# Motion sensing head looks in direction of movement?



## bluebledthesea (Sep 18, 2007)

I would have to save this one for next year, but are there any tutorials out there for creating a creature with motion sensors so that they look in the direction of the movement that sets them off? For example, if someone walked by the creature, the head would basically follow them. I haven't found anything like this yet, but I'd be interested in reading about it. Thanks!


----------



## Sickie Ickie (Jun 20, 2006)

I know the non-tech way is to use a negative face, but I'm also interested in the electronic way.


----------



## Otaku (Dec 3, 2004)

The Alive chimpanzee has sensors that will move it's head to follow a nearby person, but I'm told that one has to be very close for the sensors to work at all.


----------



## Frighteners Entertainment (Jan 24, 2006)

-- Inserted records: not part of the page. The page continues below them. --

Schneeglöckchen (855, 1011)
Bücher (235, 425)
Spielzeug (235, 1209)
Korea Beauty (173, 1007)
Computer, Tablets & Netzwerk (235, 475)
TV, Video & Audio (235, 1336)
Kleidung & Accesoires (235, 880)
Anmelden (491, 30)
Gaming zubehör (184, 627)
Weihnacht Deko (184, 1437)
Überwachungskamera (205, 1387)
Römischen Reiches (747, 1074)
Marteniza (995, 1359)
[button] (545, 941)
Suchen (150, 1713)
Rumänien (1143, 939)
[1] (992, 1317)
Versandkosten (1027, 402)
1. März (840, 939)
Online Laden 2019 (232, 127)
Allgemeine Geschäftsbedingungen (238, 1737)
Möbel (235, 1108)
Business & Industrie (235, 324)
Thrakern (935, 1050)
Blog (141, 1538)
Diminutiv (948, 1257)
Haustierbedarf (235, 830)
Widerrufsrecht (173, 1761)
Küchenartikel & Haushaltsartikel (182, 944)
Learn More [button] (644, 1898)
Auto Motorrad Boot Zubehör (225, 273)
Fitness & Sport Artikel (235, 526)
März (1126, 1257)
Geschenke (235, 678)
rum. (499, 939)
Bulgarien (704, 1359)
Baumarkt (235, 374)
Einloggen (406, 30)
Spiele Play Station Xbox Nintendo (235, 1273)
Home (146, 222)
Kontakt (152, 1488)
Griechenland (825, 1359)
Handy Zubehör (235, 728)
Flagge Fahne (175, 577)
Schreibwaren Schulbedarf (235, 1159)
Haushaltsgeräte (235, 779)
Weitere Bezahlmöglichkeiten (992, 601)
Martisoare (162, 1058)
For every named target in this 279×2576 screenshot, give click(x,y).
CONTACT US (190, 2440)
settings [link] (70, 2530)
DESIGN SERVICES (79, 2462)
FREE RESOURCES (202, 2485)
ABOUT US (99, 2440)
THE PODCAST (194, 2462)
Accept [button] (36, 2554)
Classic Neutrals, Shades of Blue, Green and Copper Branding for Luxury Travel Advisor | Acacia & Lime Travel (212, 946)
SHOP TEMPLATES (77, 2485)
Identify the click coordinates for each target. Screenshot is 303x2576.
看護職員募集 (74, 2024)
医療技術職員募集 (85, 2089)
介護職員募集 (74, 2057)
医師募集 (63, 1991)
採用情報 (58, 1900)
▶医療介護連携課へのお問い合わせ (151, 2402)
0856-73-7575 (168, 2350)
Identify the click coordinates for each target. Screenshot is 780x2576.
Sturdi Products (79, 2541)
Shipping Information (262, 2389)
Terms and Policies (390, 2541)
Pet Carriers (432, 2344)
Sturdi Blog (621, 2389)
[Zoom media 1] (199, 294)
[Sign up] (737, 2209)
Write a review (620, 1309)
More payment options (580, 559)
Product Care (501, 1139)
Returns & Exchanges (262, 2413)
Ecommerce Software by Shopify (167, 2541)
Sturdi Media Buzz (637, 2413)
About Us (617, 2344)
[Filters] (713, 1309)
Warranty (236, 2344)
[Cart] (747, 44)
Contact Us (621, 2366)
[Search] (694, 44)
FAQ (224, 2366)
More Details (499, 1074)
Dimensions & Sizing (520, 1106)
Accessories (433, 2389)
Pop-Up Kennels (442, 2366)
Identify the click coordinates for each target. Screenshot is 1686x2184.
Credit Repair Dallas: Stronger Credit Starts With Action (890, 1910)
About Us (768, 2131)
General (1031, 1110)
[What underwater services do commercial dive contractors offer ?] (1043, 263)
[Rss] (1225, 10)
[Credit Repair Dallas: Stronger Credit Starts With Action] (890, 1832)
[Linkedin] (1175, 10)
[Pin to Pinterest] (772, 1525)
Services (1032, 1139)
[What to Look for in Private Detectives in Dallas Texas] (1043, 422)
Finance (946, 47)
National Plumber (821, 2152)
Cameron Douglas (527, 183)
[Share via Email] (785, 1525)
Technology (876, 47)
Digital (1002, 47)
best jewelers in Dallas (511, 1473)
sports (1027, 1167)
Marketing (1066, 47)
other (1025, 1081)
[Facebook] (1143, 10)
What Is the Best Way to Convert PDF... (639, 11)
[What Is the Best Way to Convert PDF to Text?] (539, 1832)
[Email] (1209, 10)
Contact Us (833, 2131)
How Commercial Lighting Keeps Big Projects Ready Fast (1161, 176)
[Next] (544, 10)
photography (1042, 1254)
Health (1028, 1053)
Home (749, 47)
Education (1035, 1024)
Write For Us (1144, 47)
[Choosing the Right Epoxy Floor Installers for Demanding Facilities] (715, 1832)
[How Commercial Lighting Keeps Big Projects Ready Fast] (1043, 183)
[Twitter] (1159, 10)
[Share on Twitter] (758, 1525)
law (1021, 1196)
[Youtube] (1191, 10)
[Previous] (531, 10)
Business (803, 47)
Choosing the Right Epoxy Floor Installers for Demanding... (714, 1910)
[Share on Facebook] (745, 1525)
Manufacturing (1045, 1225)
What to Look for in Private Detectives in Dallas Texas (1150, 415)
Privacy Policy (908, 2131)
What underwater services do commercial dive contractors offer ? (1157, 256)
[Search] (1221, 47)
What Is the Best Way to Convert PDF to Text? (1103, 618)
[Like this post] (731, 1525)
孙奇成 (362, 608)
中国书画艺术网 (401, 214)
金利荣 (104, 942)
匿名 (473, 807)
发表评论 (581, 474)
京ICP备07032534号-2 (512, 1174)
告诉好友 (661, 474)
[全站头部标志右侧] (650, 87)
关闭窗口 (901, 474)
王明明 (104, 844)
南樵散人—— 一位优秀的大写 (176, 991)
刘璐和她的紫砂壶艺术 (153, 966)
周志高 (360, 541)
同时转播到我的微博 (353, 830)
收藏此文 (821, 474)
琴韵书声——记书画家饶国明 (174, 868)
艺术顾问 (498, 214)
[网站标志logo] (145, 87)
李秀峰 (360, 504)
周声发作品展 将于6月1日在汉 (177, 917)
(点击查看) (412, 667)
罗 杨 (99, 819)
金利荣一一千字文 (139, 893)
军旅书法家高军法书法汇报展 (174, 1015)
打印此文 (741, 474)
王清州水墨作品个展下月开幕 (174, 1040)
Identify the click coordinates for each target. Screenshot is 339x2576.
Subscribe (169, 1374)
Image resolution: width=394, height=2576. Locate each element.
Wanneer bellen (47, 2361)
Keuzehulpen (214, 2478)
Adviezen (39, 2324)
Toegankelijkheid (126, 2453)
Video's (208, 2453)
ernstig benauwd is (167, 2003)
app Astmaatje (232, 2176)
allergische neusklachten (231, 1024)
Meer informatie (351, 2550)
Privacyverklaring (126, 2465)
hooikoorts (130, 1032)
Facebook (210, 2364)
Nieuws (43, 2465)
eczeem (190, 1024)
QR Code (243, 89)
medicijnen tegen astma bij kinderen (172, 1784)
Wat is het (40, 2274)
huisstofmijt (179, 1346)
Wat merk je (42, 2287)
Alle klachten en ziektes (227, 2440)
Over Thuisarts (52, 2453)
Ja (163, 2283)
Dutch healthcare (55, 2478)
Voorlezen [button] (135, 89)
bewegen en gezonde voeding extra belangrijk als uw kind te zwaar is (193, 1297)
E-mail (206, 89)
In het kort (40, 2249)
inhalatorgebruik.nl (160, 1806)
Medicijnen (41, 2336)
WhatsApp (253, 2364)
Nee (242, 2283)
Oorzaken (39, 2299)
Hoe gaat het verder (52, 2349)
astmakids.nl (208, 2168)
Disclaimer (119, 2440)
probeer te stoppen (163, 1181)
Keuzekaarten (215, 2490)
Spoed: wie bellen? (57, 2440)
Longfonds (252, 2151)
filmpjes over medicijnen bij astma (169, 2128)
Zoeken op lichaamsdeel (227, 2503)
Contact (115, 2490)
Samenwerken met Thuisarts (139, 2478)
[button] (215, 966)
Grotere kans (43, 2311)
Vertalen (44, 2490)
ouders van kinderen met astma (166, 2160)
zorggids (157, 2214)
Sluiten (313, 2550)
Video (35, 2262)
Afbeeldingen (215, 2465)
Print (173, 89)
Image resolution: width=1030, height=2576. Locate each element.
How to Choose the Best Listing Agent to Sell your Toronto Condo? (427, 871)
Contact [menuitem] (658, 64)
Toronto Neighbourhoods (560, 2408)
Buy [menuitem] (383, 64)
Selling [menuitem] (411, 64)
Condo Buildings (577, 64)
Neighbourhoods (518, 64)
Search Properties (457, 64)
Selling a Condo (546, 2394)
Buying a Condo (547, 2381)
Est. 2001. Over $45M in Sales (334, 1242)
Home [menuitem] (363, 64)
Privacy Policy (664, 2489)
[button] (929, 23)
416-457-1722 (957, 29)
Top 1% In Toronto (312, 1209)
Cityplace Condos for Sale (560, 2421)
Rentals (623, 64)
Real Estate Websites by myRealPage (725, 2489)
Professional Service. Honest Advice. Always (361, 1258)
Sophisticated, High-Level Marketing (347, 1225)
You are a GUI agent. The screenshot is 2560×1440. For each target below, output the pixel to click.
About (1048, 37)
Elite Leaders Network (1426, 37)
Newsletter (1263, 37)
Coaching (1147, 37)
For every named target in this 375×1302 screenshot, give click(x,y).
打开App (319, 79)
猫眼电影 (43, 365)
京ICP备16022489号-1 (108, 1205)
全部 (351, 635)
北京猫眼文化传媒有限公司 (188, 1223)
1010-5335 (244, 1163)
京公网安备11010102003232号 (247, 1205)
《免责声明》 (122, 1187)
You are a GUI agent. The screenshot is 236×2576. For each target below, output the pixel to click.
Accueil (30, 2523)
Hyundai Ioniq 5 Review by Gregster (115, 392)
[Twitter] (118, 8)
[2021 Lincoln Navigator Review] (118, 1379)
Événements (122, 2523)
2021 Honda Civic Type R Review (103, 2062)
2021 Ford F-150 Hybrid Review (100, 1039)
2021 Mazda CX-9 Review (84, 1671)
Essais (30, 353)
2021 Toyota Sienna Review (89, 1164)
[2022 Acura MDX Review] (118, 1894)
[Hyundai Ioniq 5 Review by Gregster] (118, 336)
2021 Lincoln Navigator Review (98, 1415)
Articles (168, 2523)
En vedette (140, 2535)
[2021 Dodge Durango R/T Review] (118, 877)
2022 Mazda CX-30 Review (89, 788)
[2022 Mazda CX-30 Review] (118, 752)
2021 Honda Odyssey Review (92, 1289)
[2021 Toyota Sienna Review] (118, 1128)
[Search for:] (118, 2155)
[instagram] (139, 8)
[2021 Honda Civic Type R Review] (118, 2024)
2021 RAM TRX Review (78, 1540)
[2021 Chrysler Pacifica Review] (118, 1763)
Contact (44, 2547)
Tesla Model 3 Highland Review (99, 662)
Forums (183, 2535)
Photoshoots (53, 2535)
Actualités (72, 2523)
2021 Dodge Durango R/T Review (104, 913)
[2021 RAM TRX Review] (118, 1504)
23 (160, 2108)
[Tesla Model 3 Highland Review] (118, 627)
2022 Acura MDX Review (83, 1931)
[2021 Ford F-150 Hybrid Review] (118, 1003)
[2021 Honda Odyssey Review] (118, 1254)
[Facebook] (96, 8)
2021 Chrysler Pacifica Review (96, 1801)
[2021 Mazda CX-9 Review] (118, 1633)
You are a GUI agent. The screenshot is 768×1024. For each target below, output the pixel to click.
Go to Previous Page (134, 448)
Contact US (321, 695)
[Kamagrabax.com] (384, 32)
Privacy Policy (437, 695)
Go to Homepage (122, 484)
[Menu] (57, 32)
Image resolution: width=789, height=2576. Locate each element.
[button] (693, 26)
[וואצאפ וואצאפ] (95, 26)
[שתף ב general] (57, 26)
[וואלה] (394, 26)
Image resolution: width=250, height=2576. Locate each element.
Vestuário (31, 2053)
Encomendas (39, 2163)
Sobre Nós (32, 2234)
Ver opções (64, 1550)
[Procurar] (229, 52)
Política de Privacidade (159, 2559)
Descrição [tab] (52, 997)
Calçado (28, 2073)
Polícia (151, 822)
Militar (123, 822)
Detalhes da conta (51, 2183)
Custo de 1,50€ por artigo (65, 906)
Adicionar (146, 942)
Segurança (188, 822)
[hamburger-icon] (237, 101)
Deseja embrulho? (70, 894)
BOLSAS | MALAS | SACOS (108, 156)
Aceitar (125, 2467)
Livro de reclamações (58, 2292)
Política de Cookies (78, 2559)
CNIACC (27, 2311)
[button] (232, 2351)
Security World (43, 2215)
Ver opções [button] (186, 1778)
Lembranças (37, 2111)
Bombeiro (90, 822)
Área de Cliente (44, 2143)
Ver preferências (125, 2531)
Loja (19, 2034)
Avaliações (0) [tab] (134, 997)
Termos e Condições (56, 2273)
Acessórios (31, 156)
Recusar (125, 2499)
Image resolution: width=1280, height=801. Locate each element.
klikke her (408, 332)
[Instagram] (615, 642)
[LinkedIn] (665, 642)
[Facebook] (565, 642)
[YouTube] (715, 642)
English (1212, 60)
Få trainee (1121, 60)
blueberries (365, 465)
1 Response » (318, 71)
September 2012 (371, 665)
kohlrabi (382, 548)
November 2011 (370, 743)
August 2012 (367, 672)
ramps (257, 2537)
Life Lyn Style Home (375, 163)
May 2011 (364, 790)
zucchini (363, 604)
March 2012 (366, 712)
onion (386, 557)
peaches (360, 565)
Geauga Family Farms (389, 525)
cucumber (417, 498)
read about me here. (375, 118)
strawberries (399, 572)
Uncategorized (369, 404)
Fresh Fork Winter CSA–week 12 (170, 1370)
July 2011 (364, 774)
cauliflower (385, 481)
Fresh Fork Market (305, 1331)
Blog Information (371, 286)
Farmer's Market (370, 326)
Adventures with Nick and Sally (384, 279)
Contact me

I've installed security cameras that do that. Pretty cool.


----------



## JohnnyL (Aug 17, 2006)

I saw a motor on some website that is designed to do that, but the price was WAY too high.


----------



## Shakes (Sep 6, 2007)

i have a few skeleton faces with large eyeballs I bought a few years ago - The eye balls follow you as you move past it. It say's something like "who goes there" and a few other lines. When I pull down my stuff on Oct. 1st I'll see who makes it. I think it was done using two motion detectors.
:zombie:


----------



## gadget-evilusions (Jan 26, 2007)

Here is one you can buy if you really wanted too.

http://www.monster-tronics.com/product_info.php?cPath=23&products_id=38


----------



## Hellspawn (Oct 13, 2006)

theres gotta be a way to do that for less money....... I just cant figure out how


----------



## Richie (Jan 4, 2007)

Someone I know did exactly that on a full size robot. I'm having difficulty contacting him because his website is down. But he used PIR sensors and actually wrote the code onto OOPIC components. As far as I know, it worked very well. The Monster-Tronics version, I have no idea what makes that work or how well it works. But for the price, I'd say it costs about the same as using OOPICs. Is anyone going to purchase the Monster-Tronics head?


----------



## bluebledthesea (Sep 18, 2007)

Yikes, I was hoping for an inexpensive, DIY solution as well!


----------



## Dark Lord (Jul 25, 2007)

(As Frighteners Ent.did) You can the use fake security cameras that have motion sensor & follow.Just mount a head on top of it, you can get them pretty cheap,I've seen them on EBay, 4 for 35-40 plus shipping.


----------



## Death Wraith (Mar 23, 2006)

I imagine it could be done with 2 (or more) PIR sensors running to a prop-1 with a program written to trigger a servo based on info from the sensors. I'm not much for writing code though. Maybe some one else can address?

DW


----------



## Dr Morbius (Sep 21, 2004)

A PIR is just a switch. I doubt any feedback circuit could be built from one, any more than one could "code" the info from a light switch.


----------



## Death Master (Jul 1, 2007)

I have a new prop I'm just about done with that has a head that moves left or right and center buy using 3 sensors I plan to have my prop by the sidewalk so I needed a way for the head to turn in the direction the kids where walking from, so I used a left, center, right IR. diffuse sensor you can use PIR or mat switchs if you want to they just act like switch's, so when the kids reach the first sensor the head turns in that direction, then when the kids reach the middle the head gos to the middle position, and when the kids reach the last sensor the head ends in that direction, its not a cheap way to do it ,but its the one way I do it.


----------



## Death Master (Jul 1, 2007)

You can use three PIR sensors and code it to track a servo, the sensors have to be mounted to the servo, lets say the left sensor picks up movement you code the servo to turn left until the center sensor picks up the movement, then you stop tracking the servo until the right sensor picks up the movement then you code it to keep tracking right, until the center sensor picks up the movement. I'm sure the head movement would be a little jerky, but If you code a buffer in, it would smooth out the movement.


----------



## Sickie Ickie (Jun 20, 2006)

still mucho moola though.


----------



## Evil Bob (Sep 1, 2005)

Sometimes having an actor is better than a prop.


----------



## TommaHawk (Sep 18, 2007)

Fewer components = cheaper solution. I bet it could be done with two motion detectors, a DC motor and two limit switches. Once one side detects motion it sends power to the motor, turning the head, until it reaches a limit switch (killing the power to the motor). Reverse the polarity of the wires coming from the other detector so when _it _detects motion it reverses the motor until hitting the other limit.

Problems:
-You only get side-to-side motion, not centering. There's a wiper motor out there that will always return to the same position once power is cut - maybe you could work that into a centering position.
-No true "tracking"
-Is it hard to limit the side/side visibility of motion detectors? You'd need to make sure the fields of vision didn't overlap in the center.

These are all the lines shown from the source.